Saved data entries
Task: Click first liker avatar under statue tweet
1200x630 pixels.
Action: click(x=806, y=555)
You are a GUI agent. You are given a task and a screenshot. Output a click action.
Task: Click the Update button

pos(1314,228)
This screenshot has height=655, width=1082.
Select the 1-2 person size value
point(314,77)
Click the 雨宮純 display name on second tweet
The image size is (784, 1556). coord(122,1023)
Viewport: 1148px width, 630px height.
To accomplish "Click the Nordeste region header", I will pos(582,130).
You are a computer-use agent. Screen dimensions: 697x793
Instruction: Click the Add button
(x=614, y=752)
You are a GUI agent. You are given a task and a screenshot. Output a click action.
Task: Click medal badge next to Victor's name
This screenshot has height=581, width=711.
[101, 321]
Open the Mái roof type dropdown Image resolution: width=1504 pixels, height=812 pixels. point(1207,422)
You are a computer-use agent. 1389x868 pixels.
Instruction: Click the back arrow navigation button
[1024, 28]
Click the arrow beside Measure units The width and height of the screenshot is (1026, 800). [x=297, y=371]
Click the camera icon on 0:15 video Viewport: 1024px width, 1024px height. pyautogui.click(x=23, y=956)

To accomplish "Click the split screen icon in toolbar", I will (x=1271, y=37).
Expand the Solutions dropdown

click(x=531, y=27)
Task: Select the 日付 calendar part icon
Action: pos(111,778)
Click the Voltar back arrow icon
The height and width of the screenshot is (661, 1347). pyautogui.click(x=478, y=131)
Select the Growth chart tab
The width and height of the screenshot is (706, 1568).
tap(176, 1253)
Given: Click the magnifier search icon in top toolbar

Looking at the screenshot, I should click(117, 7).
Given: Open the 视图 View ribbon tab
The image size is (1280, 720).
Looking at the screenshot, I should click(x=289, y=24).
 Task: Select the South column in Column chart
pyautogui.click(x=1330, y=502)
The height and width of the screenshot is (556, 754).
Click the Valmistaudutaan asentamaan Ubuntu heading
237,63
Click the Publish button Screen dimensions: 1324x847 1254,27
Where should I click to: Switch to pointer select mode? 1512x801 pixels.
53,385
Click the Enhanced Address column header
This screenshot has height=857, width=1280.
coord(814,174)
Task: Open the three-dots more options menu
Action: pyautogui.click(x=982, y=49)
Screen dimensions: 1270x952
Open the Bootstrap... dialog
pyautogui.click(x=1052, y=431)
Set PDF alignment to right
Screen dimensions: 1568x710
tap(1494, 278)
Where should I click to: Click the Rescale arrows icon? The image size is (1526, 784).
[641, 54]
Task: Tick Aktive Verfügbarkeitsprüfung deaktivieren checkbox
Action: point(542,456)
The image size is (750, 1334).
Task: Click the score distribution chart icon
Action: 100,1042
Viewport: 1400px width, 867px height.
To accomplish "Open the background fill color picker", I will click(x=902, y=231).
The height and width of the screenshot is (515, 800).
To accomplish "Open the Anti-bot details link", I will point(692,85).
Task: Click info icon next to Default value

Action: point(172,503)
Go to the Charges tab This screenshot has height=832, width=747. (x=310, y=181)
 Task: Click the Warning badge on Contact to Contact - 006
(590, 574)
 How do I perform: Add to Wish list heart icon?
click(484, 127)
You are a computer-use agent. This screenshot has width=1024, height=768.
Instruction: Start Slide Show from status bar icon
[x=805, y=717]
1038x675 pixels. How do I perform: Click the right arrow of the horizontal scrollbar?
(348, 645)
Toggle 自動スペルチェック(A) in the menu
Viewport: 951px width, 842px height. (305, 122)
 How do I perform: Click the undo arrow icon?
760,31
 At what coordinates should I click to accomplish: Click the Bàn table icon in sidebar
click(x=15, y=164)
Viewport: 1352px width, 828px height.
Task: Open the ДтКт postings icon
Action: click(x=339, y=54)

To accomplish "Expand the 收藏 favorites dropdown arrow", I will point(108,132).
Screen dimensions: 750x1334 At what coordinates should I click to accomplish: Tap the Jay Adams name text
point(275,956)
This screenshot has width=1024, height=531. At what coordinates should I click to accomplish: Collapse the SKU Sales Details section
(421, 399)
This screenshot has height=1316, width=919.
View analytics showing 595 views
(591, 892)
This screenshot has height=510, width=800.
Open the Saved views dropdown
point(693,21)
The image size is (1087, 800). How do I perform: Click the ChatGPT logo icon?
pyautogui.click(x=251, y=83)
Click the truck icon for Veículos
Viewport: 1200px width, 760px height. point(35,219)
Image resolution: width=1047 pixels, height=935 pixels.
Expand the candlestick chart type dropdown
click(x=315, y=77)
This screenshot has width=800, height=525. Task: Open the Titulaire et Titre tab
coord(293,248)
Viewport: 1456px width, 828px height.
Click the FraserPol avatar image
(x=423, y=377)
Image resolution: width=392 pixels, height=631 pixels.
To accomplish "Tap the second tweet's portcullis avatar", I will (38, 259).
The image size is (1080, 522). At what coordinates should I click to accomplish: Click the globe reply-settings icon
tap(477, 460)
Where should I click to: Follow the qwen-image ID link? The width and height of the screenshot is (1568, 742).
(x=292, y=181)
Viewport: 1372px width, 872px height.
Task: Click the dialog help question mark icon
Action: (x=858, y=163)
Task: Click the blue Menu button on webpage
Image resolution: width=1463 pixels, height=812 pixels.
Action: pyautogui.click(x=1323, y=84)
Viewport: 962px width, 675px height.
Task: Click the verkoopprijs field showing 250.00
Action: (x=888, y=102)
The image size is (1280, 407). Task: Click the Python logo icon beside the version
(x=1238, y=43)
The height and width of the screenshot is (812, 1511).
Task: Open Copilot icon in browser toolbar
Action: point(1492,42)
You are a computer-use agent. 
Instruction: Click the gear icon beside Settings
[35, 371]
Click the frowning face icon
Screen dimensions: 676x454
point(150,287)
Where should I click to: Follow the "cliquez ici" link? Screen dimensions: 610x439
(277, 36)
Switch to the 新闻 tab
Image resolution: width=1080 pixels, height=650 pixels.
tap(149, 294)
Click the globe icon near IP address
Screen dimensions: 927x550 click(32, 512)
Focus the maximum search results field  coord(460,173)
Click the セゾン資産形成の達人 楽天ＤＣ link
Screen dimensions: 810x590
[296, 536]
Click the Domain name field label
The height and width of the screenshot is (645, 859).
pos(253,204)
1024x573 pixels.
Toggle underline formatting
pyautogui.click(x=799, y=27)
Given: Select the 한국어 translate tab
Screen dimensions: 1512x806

■ REQUIRED WORK
List the lines above as a numbered list, starting with the line that contains "Screen dimensions: 610x439" and going through the last line, both included. Leave out any blank lines.

■ REPLY
1. Where should I click to: Follow the "cliquez ici" link? Screen dimensions: 610x439
2. (277, 36)
3. Switch to the 新闻 tab
4. Image resolution: width=1080 pixels, height=650 pixels.
5. tap(149, 294)
6. Click the globe icon near IP address
7. Screen dimensions: 927x550 click(32, 512)
8. Focus the maximum search results field  coord(460,173)
9. Click the セゾン資産形成の達人 楽天ＤＣ link
10. Screen dimensions: 810x590
11. [296, 536]
12. Click the Domain name field label
13. The height and width of the screenshot is (645, 859).
14. pos(253,204)
15. 1024x573 pixels.
16. Toggle underline formatting
17. pyautogui.click(x=799, y=27)
18. Given: Select the 한국어 translate tab
19. Screen dimensions: 1512x806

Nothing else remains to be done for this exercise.